◆ Extract provided:
══════════════════════════════

The same themes were criticised by Waugh's contemporaries. Henry Yorke, a fellow novelist, wrote to Waugh, "The end was not for me. As you can imagine my heart was in my mouth all through the deathbed scene, hoping against hope that the old man would not give way, that is, take the course he eventually did." And Edmund Wilson, who had praised Waugh as the hope of the English novel, wrote "The last scenes are extravagantly absurd, with an absurdity that would be worthy of Waugh at his best if it were not — painful to say — meant quite seriously."
[edit] Nostalgia for the Age of English nobility
The Marchmain Family, to some, is a symbol of a dying breed — the English nobility. One reads in the book that Brideshead has "the atmosphere of a better age," and, referring to the deaths of Lady Marchmain's brothers in the Great War, "these men must die to make a world for Hooper ... so that things might be safe for the travelling salesman, with his polygonal pince-nez, his fat, wet handshake, his grinning dentures." This is viewed by some as elitism. According to Martin Amis, the book "squarely identifies egalitarianism as its foe and proceeds to rubbish it accordingly."[2]
[edit] Charles and Sebastian's relationship
The precise nature of Charles and Sebastian's relationship remains a topic of considerable debate; are they simply close friends, or does Waugh mean to imply a physical relationship between the characters? Given that much of the first half of the novel circles around the initial encounter, friendship, and falling-away of these central characters, this issue continues to pique the curiosity of readers.
A frequent interpretation is that Charles and Sebastian had a passionate yet platonic relationship, an immature albeit strongly felt attachment that prefigures future heterosexual relationships. Indeed Cara, Lord Marchmain's mistress, says as much to Charles in the context of the novel itself—that his relationship with Sebastian forms part in a process of emotional development "typical to the English and the Germans". Waugh himself said that "Charles's romantic affection for Sebastian is part due to the glitter of the new world Sebastian represents, part to the protective feeling of a strong towards a weak character, and part a foreshadowing of the love for Julia which is to be the consuming passion of his mature years."
Others draw an alternative conclusion from the line "naughtiness high on the catalogue of grave sins", although the "naughtiness" in question could refer to the boys' gluttony, not to mention the sloth and greed that characterize their carefree days, rather than homosexual acts per se. Similarly, visits to female prostitutes could just as easily have been meant, especially since prostitutes are mentioned in regard to Mulcaster. The latter interpretation is supported by the fact that a minor character, Anthony Blanche, is portrayed as unambiguously homosexual in the book. Reference is made at one point to Charles' impatiently anticipating Sebastian's letters in the manner of one who is love-smitten, but this could just as reasonably be interpreted as a reflection on the dreariness of Charles' own circumstances at that point.

══════════════════════════════

◆ Data listing:
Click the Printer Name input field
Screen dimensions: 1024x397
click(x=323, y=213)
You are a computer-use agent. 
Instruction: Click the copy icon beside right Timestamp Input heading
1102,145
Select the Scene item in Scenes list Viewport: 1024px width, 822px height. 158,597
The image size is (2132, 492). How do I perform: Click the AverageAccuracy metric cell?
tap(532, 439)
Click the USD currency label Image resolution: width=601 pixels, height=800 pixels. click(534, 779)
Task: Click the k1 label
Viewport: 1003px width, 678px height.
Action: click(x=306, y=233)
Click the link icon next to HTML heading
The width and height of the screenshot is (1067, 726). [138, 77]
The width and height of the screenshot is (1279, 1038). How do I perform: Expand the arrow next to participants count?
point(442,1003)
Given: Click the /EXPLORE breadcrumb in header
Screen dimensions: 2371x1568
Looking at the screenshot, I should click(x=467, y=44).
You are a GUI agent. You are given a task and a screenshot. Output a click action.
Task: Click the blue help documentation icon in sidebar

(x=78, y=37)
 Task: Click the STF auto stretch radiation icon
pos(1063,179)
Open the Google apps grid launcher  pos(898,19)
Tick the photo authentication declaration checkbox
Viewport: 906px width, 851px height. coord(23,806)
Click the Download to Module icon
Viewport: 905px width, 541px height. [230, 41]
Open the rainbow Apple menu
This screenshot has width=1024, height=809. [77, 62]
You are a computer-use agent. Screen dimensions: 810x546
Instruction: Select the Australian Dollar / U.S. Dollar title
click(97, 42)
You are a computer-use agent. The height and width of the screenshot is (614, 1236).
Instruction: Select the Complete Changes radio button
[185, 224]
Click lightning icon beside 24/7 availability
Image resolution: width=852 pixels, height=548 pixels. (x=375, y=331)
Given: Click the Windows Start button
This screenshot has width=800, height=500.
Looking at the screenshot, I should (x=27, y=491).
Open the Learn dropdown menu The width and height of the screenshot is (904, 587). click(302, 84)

══════════════════════════════

◆ Problems to work on:
1. Write out the passage from the commentary on Waugh's novel between "Others draw an" and "at that point.", inclusive.
2. In the commentary on Waugh's novel, who is named as Lord Marchmain's mistress?
3. Write the next part of the commentary on Waugh's novel, picking up after its final sentence.

◆ Answers to each task:
1.
Others draw an alternative conclusion from the line "naughtiness high on the catalogue of grave sins", although the "naughtiness" in question could refer to the boys' gluttony, not to mention the sloth and greed that characterize their carefree days, rather than homosexual acts per se. Similarly, visits to female prostitutes could just as easily have been meant, especially since prostitutes are mentioned in regard to Mulcaster. The latter interpretation is supported by the fact that a minor character, Anthony Blanche, is portrayed as unambiguously homosexual in the book. Reference is made at one point to Charles' impatiently anticipating Sebastian's letters in the manner of one who is love-smitten, but this could just as reasonably be interpreted as a reflection on the dreariness of Charles' own circumstances at that point.

2. Cara

3.
[edit] Related works
A fragment about the young Charles Ryder entitled Charles Ryder's Schooldays was found after Waugh's death, and is available in collections of Waugh's short works.
Brideshead Regained, Continuing the Memoirs of Charles Ryder by Michael Johnston was published in 2003 by akanos. The book deals with Ryder's career as a war artist and his subsequent reunion with the major characters from Brideshead Revisited. Currently the book's legal status is in dispute and the sequel is unauthorised by the estate of Evelyn Waugh with sales limited to certain Internet sites.
[edit] Film adaptations
- Further information: Brideshead Revisited (TV serial) and Brideshead Revisited (film)
[edit] References in other media
Brideshead Revisited has been referenced on television a few times, such as on Frasier. In the Family Guy episode "The Story on Page One," Stewie compares Brown University to Brideshead Revisited." In the film Dear Wendy, the Dandies congratulate one another with what they refer to as a "Brideshead stutter."
In scene 2 of Tom Stoppard's 1993 play Arcadia, one character refers to another character who attends Oxford as "Brideshead Regurgitated." Et in Arcadia ego, the Latin phrase which is the title of the first chapter of Brideshead Revisited, is also a central theme to Tom Stoppard's play.
[edit] Notes
[edit] References
- Waugh, Evelyn [1946] (1973). Brideshead Revisited. Boston: Little, Brown and Company. ISBN 0316926345.
- Amis, Martin (2001). The War Against Cliché. New York: Hyperion. ISBN 0786866748.
[edit] External links
- 1945 New York Times Book Review on Brideshead Revisited
- A Companion to Brideshead Revisited (adapted for both book and serialisation)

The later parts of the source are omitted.